De cualquier manera, en realidad, no es en esto en lo que disentimos más fundamentalmente con Albamonte, y tampoco en su evaluación de la larga etapa de retrocesos que ha significado el neoliberalismo capitalista de las últimas décadas, respecto de la cual tenemos un abordaje similar, si bien su ángulo sobre todo de los efectos “ideológicos” del mismo, está desligado del análisis de la crisis de alternativa socialista, dándole un aire algo abstracto al abordaje (aunque la ideología neoliberal, competitiva de todos contra todos, es un elemento real).

La Revolución Rusa como acontecimiento estratégico

Pero en lo que se resiente dramáticamente el análisis que hace Albamonte, es en su visión del siglo pasado y las consecuencias que dicha experiencia tiene todavía hoy en el presente.

Básicamente, Albamonte divide la historia del último siglo en tres partes. La primera etapa sería (es) entre los años ‘20 a los ‘40, la que quedó marcada por grandes revoluciones, empezando por la Revolución Rusa, a la que Albamonte no nombra, que, sin embargo, terminaron en grandes derrotas. Con ser esto así, en el sentido lato del término, no se hace ninguna evaluación al interior de estos procesos ni se señala que fueron acontecimientos históricos marcados a fuego por revoluciones socialistas –triunfantes y derrotadas- propiamente dichas, clásicas, con centralidad de la clase obrera y un rol de enorme importancia de nuestra corriente marxista revolucionaria histórica.

La segunda gran etapa es la de la inmediata posguerra, donde se venía de las grandes derrotas históricas de los años ‘30 pero que como subproducto de las condiciones objetivas, según Albamonte y en parte realmente, se habrían obtenido grandes triunfos expropiándose a los capitalistas un tercio del globo.

La tercera es la del neoliberalismo (de los años ‘80 a la crisis del 2008) y, finalmente, la cuarta es la actual a partir del 2008, de lenta tendencia a la reversión de este ciclo de retrocesos abierto promediando los años 1970, cuestión está última que, en términos generales coincidimos. Albamonte habla de que estamos “en el límite del período de restauración neoliberal”, y nosotros señalamos que se vive un período de reinicio de la experiencia histórica de los explotados y oprimidos; dos definiciones que pueden ser complementarias.

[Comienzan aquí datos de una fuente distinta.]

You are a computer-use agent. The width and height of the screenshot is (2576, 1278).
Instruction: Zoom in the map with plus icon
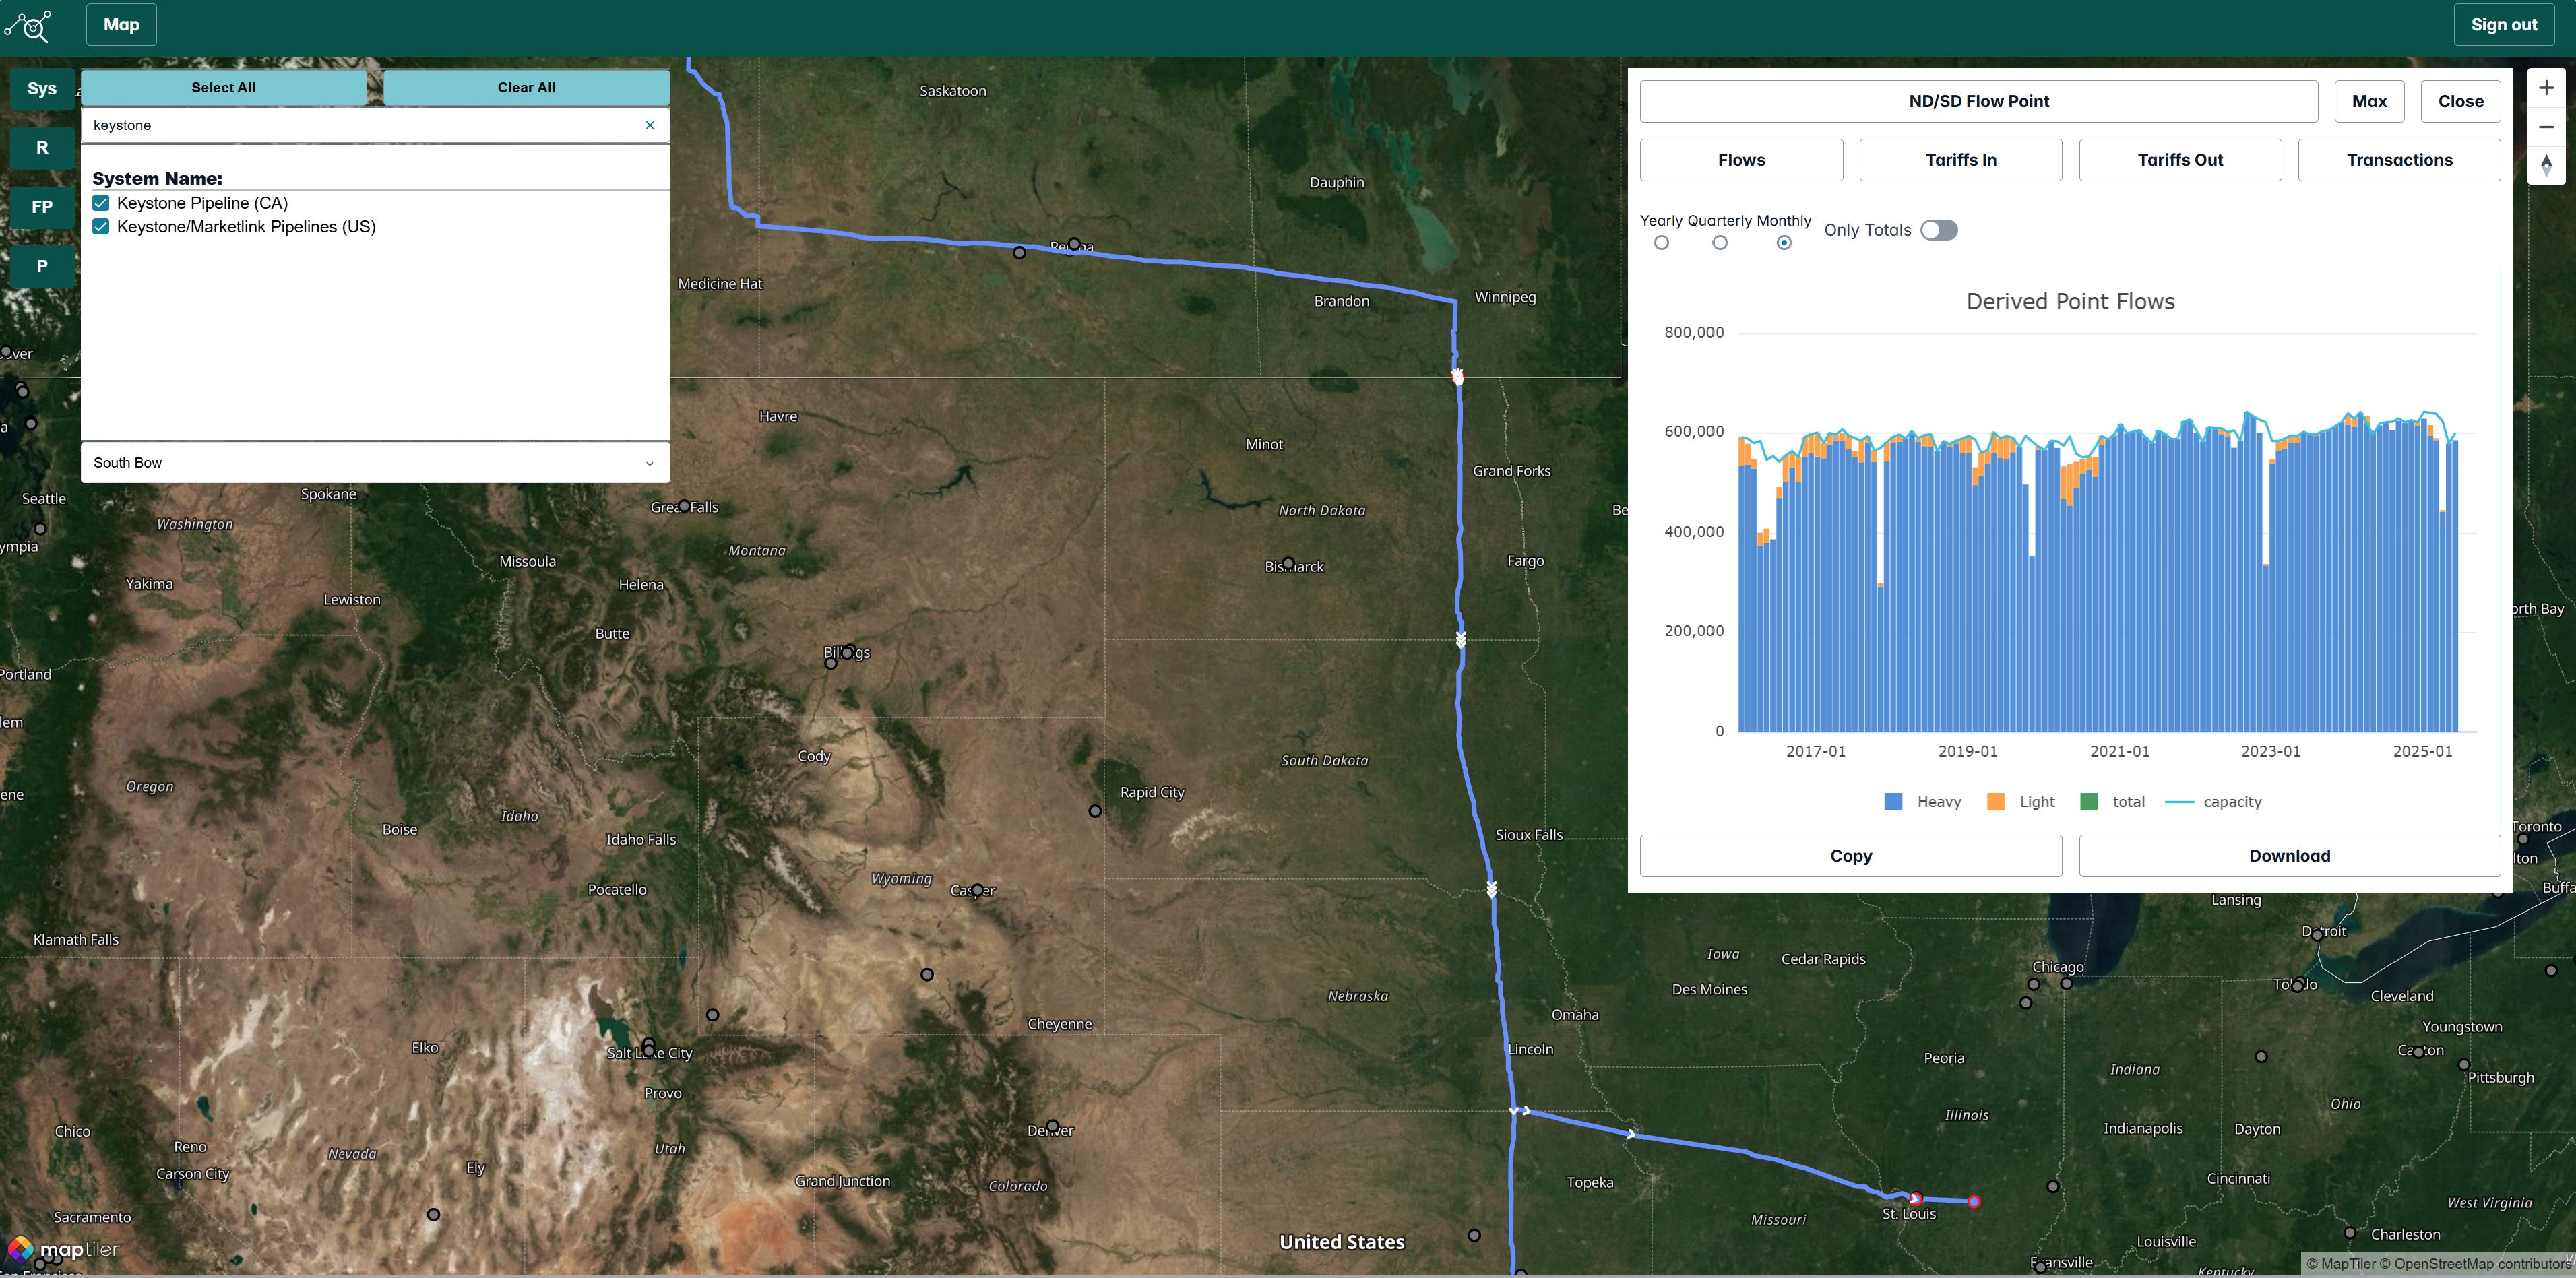pyautogui.click(x=2546, y=88)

Con todo, la visión del mundo y de la situación política internacional, apreciada históricamente, es tan esquemática que termina siendo, paradójicamente, un relato que aplana en realidad la lucha de clases: el rol de los sujetos sociales y políticos, la conciencia, los programas, las direcciones, etcétera, con la esperanza que la realidad objetiva sea la que, en definitiva, nos resuelva los problemas…

Por lo demás, en la segunda posguerra todos los desarrollos habrían sido progresos así como en la etapa anterior, la inmediatamente posterior a la Revolución Rusa, todos fueron retrocesos y, sobre todo, no se analiza críticamente estos acontecimientos.

Pero la realidad del último siglo y sus consecuencias hasta el día de hoy, ha sido muchísimo más contradictoria. A diferencia de Albamonte, opinamos que el acontecimiento estratégico del siglo veinte, el que enmarcó en definitiva todos los desarrollos junto a la Primera Guerra Mundial y la Gran Depresión de los años 1930, fueron los acontecimientos ocurridos en torno a la Revolución Rusa y las posteriores contrarrevoluciones que desataron la emergencia del fascismo y el estalinismo; un análisis distinto al de Albamonte y la generalidad del trotskismo en la segunda posguerra. La Revolución Rusa fue una conmoción internacional de tal magnitud que siguió “repiqueteando” a lo largo del siglo entero.

La experiencia de la clase obrera con sus organizaciones tomando el poder acompañada del campesinado y todos los explotados y oprimidos, dio lugar a un elam emancipador sin igual -no simplemente emancipatorio sino de auto-emancipación (Roland Lew)-, histórico. Una revolución hecha desde abajo, con el protagonismo consciente de la clase obrera y el resto de los explotados y oprimidos que, por añadidura, repercutió en los cuatros costados del globo y dio lugar a un ascenso socialista; atentos que estamos hablando de un ascenso propiamente socialista de la lucha de clases.

Además de la Revolución Rusa triunfante se sucedieron un conjunto de revoluciones obreras y socialistas derrotadas (Húngara, Alemana, China, Española, etcétera), que constituyeron eventos históricos de la centralidad de la clase obrera consciente en la revolución y que se repitieron, también con derrotas pero de manera muy significativa, tanto en las revoluciones antiburocráticas de posguerra (RDA, Hungría, Polonia y Checoslovaquia, aplastadas por los tanques estalinistas2), como en la Revolución Boliviana de 1952, el Mayo francés, el Cordobazo, etcétera, aunque estos últimos no hayan llegado a ser revoluciones.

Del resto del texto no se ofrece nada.